I am working on a portable projector to take to an arts festival in Toronto. I was planning to power it from a 12V lead/acid battery, which would be stepped up to 110VAC by an inverter, which would then be stepped back down to 36VDC at 3A (regulated) to drive an 8000 lumen LED. Tonight, I hooked up the LED, inverter, and battery. It almost works, but the inverter is too wimpy to drive the LED. Instead what happens is there is a brilliant flash as the LED lights, the inverter output voltage drops, the LED driver resets, and then there is another flash and the cycle repeats.

Obviously, this will never do. The inverter is supposed to be good for 140 Watts, and so driving a 100 Watt LED sounds like it should be a piece of cake, but at 110V, the extra 40 watts is really only 360mA (W=VI, so I = W/V (Sort of. For non-resistive loads, there’s power factor correction)). If there’s any extra draw in the LED driver as it starts up, it could eat that right up. It’s also possible that the power rating on the inverter was simply a lie.

Switching to a 200 watt inverter didn’t fix the problem, nor did adding a 17,200uF capacitor in parallel with the battery. However, I did check the battery voltage immediately after running the system, and it was around 11.3V. That’s mighty low for a 12V SLA, so I’m going to borrow the 12V battery charger from work and try it on my batteries. It may be that I just didn’t have a sufficient charge. If that is the problem, it may mean I need to switch to a halogen spotlight, as the 12V batteries may discharge too quickly.

Victory is Mine

As I suspected in my previous post, I did put the ICSP header on my boards backwards (or more accurately, flipped along its long axis). As a result, I burned up the chip on one of the boards when I plugged the ICSP header in. I also took a closer look at the chip that I had populated two of the boards with, an ATMega48, and found that it doesn’t have a separate bootloader section. The quicker wits among you are realizing that I should have checked that before I soldered it down.
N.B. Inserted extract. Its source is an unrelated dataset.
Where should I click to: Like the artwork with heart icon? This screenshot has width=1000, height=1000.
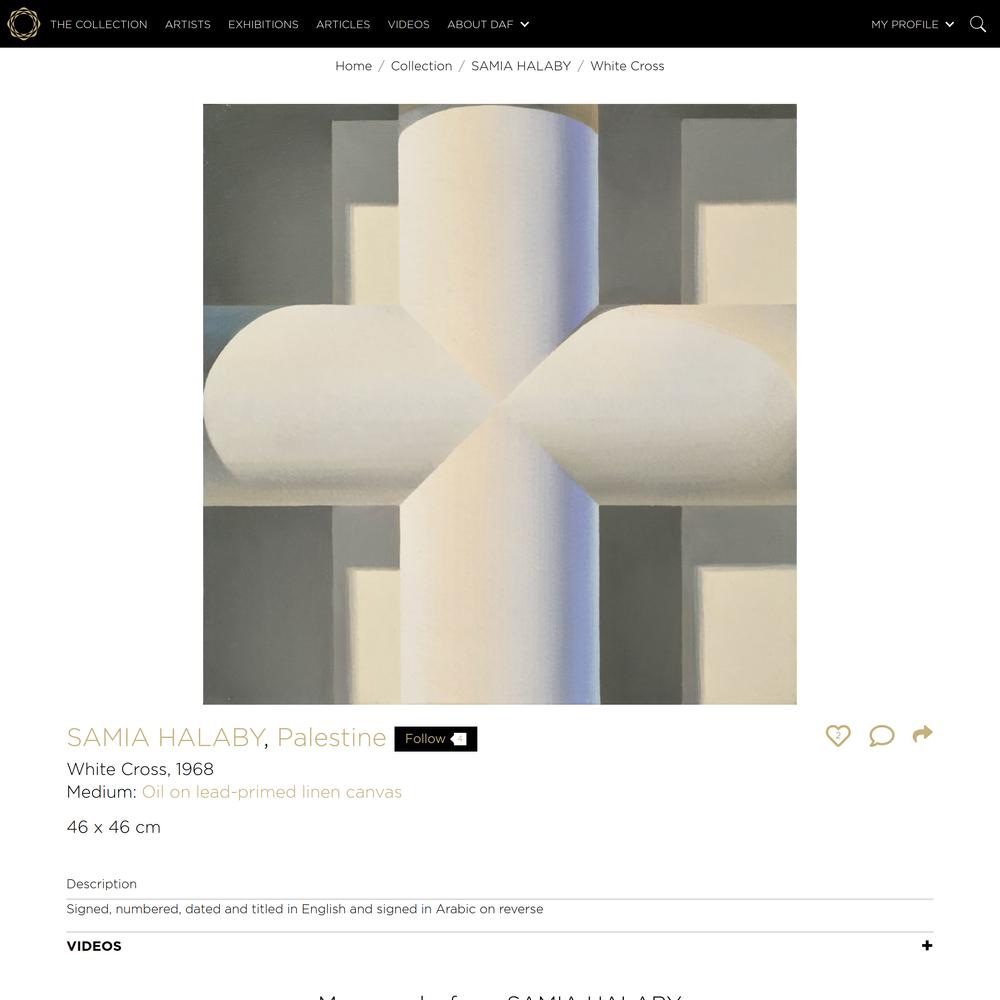click(x=838, y=735)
Since one board had a chip that had been operating as a resistive heater, and the other two had chips I didn’t want to use, I was left with one good board.This evening, I managed to burn the Arduino bootloader to that board.

First, I threw together an adapter to flip the ICSP header back to the right layout. Using that and my trusty USBTinyICSP, I programmed the fuses for the chip like so:

avrdude -c usbtiny -p m8 -P usb -B 32 -U lfuse:w:0xc4:m hfuse:w:0xca:m efuse:w:0xFF:m

and burned in the arduino bootloader like so:

avrdude -c usbtiny -p m8 -P usb -B 32 -U ./arduino-0022/hardware/arduino/bootloaders/atmega8/ATmegaBOOT.hex

For the curious, the fuse settings are the same as the ones for the Arduino, as documented here, but with the clock selection set to 8MHz internal clock rather than 16Mhz external clock. I used this fuse calculator to find the proper values.

Since that seemed to have worked, I removed the chips from the other three boards, replaced them with ATMega8s, and put bootloaders on them as well. Now I’m going to add IC sockets for the motor driver chips and see if I can get an LED blink program onto them.


When I added the ICSP header to my ToyBrain boards, I mirrored the footprint so that some of the routing would be easier. I did not, however, correct the actual wiring, so now the ICSP header comes off the wrong side of the board.

This is going to be easy to fix in the next revision, but for now I’m going to roll up a little adapter to get the boards programmed.

More later, when it’s closer to noon than midnight.